## [Yazılı alıştırma]
Belge alıntısına göre Büşra Ocaklı sitem yazısını nerede yayınladı?

BU YAZI BİR SİTEMDİR!

Erkan Ocaklı'nın kızı Büşra Ocaklı, babasının ölüm yıldönümü anma törenine kayıtsız kalanları ağır bir dille eleştiren bir sitem yazısı yayınladı.

BU YAZI BİR SİTEMDİR!
BU YAZI BİR SİTEMDİR! Admin
Advert

Benim babam öyle bir "ADAM"dı ki, sefer tasıyla evlatlarına yemek taşıdığı zamanlarda bir gecede dört yere gidip bir kuruş para almadan, sazların parasını da kendi cebinden vermiş bir adamdı. Benim babam hiçbir zaman paraya pula değer vermiş bir insan olmadı. Onun için en önemli şeyler sohbet, insanlık, gönül, hatır, aşk, sevgi, saygı, vefa olmuştu. Kendi vefalıydı ama hep vefasızlıktan yakınırdı.

Büşra Ocaklı, kendi sosyal medya hesabında yayınladığı yazıyla babasının ölüm yıldönümüne ilgisiz kalan başta kendi ifadesiyle "merhumun eserlerine iki kuruş fazla vermemek için pazarlık eden" sanatçı dostları olmak üzere bütün "Ocaklı sever"lere sitem etti.

[Bir veri kümesinde listelenen öğeler]
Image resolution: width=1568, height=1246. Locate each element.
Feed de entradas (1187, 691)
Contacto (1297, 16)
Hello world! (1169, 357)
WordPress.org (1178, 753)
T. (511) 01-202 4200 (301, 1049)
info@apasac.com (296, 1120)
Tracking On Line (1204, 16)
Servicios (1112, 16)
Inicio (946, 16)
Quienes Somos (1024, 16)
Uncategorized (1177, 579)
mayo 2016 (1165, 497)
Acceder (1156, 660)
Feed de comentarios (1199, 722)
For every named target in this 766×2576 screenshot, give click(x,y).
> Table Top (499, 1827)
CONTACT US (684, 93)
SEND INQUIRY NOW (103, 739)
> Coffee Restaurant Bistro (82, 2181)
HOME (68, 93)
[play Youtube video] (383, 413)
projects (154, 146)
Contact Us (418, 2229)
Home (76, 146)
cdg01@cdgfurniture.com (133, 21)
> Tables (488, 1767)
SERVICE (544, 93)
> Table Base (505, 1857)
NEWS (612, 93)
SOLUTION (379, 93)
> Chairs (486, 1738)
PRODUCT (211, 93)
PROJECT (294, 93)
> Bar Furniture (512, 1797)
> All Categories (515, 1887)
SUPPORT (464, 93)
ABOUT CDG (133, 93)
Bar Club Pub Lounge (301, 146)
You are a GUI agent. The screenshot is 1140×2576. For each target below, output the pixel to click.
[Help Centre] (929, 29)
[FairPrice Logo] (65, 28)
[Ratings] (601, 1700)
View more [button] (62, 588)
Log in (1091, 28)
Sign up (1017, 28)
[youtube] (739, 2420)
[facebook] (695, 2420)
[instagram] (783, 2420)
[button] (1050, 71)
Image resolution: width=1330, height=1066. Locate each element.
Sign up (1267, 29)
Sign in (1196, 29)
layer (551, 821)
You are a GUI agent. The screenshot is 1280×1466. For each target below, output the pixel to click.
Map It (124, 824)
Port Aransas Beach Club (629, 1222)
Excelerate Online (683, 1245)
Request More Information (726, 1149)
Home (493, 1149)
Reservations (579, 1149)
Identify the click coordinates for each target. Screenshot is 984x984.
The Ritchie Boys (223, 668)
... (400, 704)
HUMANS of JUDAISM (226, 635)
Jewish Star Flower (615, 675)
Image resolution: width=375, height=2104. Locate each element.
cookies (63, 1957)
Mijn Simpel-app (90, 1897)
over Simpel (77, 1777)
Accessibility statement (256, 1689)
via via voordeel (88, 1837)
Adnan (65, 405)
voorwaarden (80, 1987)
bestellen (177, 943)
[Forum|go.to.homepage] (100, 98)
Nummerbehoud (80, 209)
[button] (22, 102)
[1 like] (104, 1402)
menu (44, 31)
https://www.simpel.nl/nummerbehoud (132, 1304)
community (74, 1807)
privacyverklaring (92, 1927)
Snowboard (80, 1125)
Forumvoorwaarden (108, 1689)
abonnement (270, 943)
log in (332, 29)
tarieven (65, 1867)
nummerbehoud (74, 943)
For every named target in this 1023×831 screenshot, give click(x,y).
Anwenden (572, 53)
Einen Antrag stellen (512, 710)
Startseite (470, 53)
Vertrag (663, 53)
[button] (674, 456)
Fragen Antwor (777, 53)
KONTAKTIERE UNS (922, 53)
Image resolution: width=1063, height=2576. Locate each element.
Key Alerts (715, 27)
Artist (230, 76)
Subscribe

## [Görev çıktısı]
Kendi sosyal medya hesabında.